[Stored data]
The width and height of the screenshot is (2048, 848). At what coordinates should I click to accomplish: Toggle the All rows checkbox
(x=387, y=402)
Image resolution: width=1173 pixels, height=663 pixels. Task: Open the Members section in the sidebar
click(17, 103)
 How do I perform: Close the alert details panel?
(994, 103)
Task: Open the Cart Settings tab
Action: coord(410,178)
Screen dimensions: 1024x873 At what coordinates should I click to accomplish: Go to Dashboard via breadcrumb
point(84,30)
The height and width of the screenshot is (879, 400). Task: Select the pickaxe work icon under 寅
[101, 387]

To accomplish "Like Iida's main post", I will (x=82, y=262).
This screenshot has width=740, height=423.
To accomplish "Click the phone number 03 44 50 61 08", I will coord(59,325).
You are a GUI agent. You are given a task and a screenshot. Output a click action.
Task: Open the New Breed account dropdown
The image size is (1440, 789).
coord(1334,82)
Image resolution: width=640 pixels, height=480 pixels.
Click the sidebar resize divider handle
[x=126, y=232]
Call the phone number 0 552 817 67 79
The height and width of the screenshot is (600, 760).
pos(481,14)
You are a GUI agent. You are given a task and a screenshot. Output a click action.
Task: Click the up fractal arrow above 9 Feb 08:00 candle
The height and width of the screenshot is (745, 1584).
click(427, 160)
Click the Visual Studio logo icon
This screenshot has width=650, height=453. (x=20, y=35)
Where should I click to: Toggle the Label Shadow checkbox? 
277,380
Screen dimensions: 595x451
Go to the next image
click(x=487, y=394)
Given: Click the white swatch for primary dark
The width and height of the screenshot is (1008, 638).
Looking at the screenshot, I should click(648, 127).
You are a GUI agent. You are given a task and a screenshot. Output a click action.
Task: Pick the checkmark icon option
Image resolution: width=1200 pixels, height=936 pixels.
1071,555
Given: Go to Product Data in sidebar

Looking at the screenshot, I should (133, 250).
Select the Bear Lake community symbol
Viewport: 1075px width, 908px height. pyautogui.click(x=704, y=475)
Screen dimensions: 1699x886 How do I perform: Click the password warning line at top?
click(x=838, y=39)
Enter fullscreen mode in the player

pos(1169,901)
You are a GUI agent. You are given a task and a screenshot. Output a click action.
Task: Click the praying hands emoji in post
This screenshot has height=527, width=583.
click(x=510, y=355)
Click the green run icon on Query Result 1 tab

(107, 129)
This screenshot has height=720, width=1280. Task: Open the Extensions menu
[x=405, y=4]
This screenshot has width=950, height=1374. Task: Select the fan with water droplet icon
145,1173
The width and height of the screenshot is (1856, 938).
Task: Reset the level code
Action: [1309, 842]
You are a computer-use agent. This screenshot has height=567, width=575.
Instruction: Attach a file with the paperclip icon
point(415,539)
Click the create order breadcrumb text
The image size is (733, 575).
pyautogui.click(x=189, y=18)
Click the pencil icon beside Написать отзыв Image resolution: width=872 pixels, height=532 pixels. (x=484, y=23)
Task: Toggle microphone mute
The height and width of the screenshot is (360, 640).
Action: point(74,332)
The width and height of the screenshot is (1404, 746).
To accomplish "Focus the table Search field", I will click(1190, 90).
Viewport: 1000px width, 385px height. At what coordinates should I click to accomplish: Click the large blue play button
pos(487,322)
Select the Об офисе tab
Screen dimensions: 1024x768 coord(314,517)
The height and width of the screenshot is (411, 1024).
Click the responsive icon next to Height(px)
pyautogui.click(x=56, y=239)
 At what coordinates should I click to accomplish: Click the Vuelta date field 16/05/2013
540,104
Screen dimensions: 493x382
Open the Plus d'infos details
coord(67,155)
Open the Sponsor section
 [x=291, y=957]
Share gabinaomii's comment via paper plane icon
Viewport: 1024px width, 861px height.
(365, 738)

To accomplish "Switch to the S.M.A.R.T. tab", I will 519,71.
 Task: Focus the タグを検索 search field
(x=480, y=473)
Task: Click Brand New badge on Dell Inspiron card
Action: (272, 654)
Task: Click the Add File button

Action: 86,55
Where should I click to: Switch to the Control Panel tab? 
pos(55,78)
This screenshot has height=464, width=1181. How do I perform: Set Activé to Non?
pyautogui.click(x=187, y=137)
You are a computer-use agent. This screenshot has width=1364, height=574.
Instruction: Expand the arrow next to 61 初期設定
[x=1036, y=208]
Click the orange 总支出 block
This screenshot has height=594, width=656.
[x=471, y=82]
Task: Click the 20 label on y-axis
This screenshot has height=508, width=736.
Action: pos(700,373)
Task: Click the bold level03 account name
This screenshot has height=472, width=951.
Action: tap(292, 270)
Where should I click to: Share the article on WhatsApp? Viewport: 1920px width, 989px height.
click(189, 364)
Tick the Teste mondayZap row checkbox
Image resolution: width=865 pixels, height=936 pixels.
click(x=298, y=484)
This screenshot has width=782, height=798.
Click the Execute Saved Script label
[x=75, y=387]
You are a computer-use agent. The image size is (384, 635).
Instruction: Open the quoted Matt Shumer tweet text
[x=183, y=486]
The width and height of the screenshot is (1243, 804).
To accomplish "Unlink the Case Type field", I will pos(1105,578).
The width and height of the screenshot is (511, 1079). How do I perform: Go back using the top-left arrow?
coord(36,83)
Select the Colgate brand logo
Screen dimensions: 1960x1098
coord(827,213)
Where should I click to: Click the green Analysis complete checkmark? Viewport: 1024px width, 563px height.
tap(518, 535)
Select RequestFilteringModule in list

* EXERCISE OBJECTIVE *
In the records above, find each line with the word "post" and copy it.

* SOLUTION BELOW *
To accomplish "Like Iida's main post", I will (x=82, y=262).
Task: Click the praying hands emoji in post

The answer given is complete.